* [Work to complete]: Can you carry on the conference-call transcript about drilling and production growth below, starting right after its final line?

Really what it amounts to is, we will see lumpy production growth until we can get a base level of horizontal production from the pad drilling, and that has been established in the productions going forward with a relatively large number of wells. Then, your incremental drilling campaign and new pad additions don't have as much of an effect. In the interim time, when we're building the production up, it will have a big effect.
The net-net for 2014 is, we looked at modeling on this the other day, you see a dramatic increase in production in the second half of the year, but you have to wait for a while to get there simply because all the wells are now being drilled. You do not have that base of production from pads yet established. You have to bear with us on this. It's going to take a while before we can really crank up the growth rate, just as we wait on the impact from these rigs.
- Analyst
That makes sense. It sounds then like that base of production, that really doesn't smooth things out until late next year and it's early 2015 you maybe start to really genuinely be smooth quarterly projections on the growth front? Am I -- is that --?
- President, COO
That's probably right. That's probably the right way of thinking.
- Analyst
One question I had -- I think it was touched on, but I wanted to follow up on it. Was on the Wolfcamp D wells, if I just look at the IP 30 relative to the peak IP 24-hour rate or tested rate, there seems like that ratio is a bit lower than in the Wolff camp B wells and some offset wells. Are you producing those wells any definitely, or is it just a function of them being deeper, higher pressure and coming on stronger, but then also coming off a bit harder, as well early on before they catch that hyperbolic decline?

* [Source excerpt]:
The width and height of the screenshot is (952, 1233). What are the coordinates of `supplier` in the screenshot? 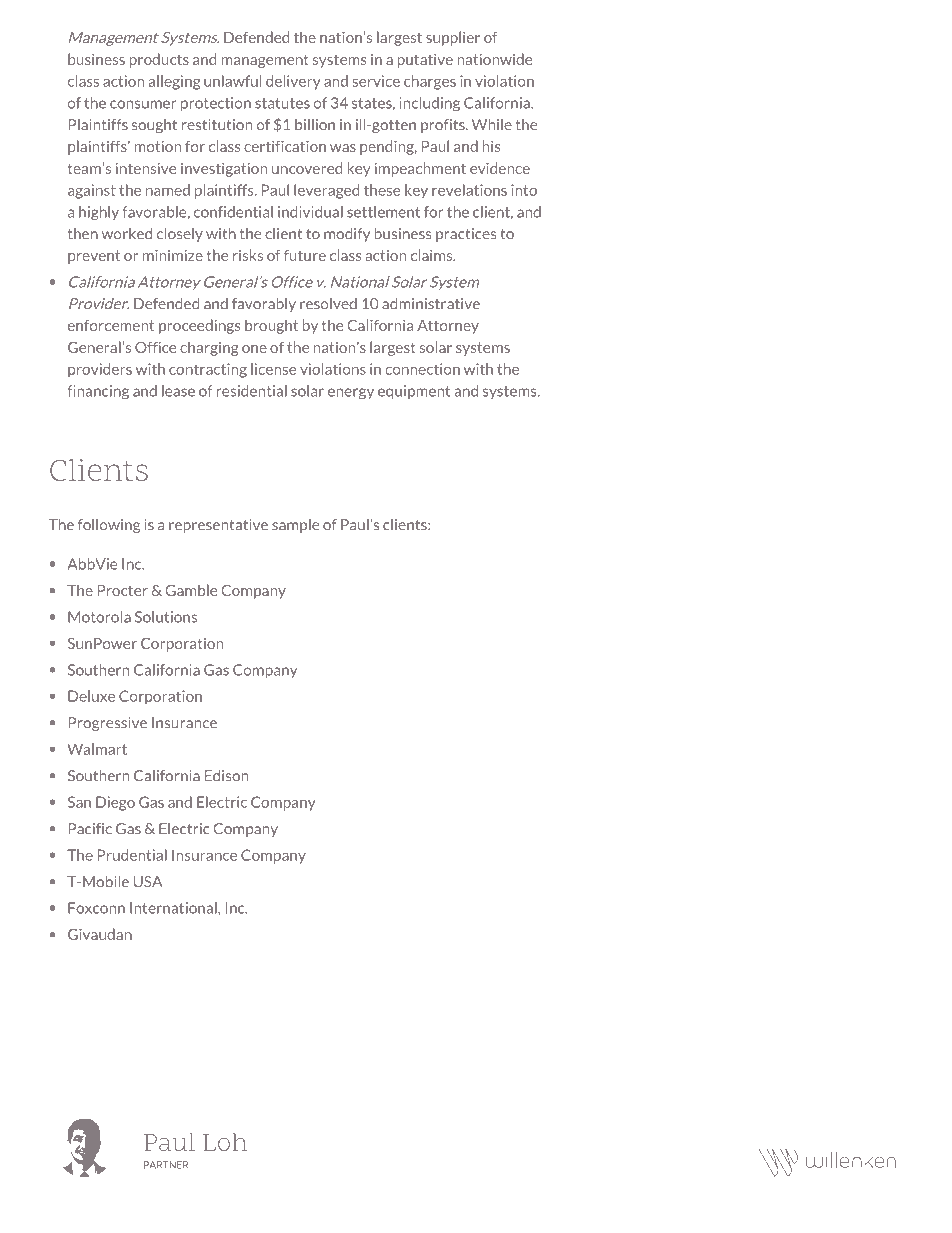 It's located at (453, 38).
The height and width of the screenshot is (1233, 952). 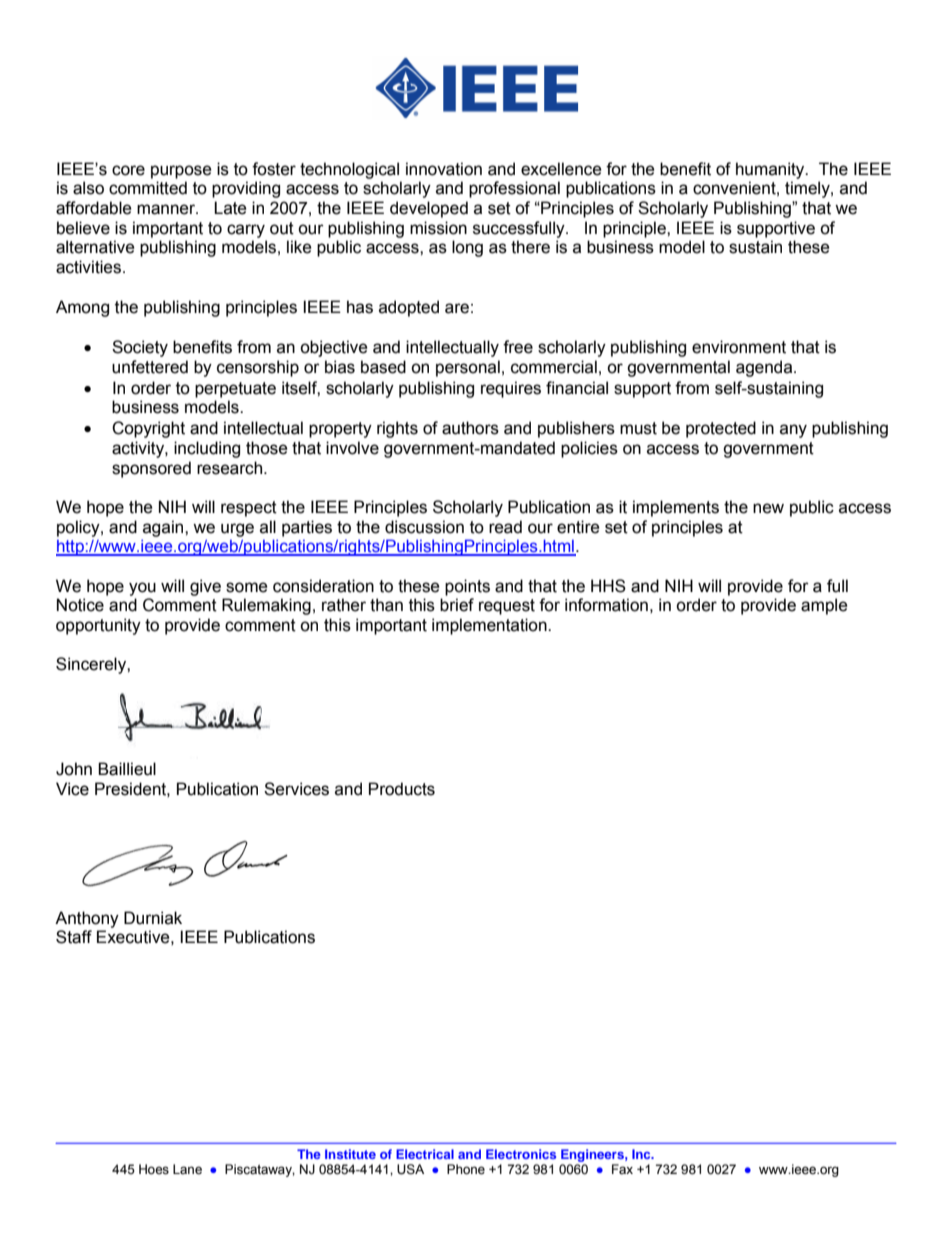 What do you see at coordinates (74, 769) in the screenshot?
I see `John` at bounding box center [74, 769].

* [Task result]:
- Chairman & CEO
I just think it's the nature of the reservoir and looking at the wells over in Glasscock County and Reagan County, that has a little bit more history. They are averaging 500,000 to 600,000 barrel type curves. They did come off a little bit faster.
As you remember, when we discussed geologically there is -- when you rank the zones, the three best zones with the oil in place are the Wolfcamp B, Wolfcamp A and the Lower Spraberry Shale. The Wolfcamp D comes in about fourth of all the various zones, but it is under higher pressure. It's a thousand feet deeper. It should point to higher recoveries.
That's why we think it's the nature of the reservoir, why it's falling off. It's still tremendous economics. Only cost about $300,000 more to drill, and it look like we have two great wells in Midland County.
- Analyst
Great, that's helpful. Thanks. The last one of mine, is 45 horizontal wells that are expected to be put out in production in the horizontal Permian program in the fourth quarter, how many of those are in the north or south? Do you have that split by chance?
- President, COO
The number is split 45, what is north and what is south in terms of POPs. Bear with us while we dig that out.
- Analyst
In terms of BOEs? Thank you.
- President, COO
Maybe the best way is to --
- EVP and CFO
No, I have it. It's about one-third in the north and two-thirds in the south.
- Analyst
Appreciate it, guys. Thank you.
Operator
Bob Morris, Citi.
- Chairman & CEO
Bob?
Operator
Mr. Morris your line is open. Hearing no response we will move to a question from Robert Christianson, Canaccord.
- Analyst
Congratulations on this Wolfcamp D.
- Chairman & CEO
Thank you.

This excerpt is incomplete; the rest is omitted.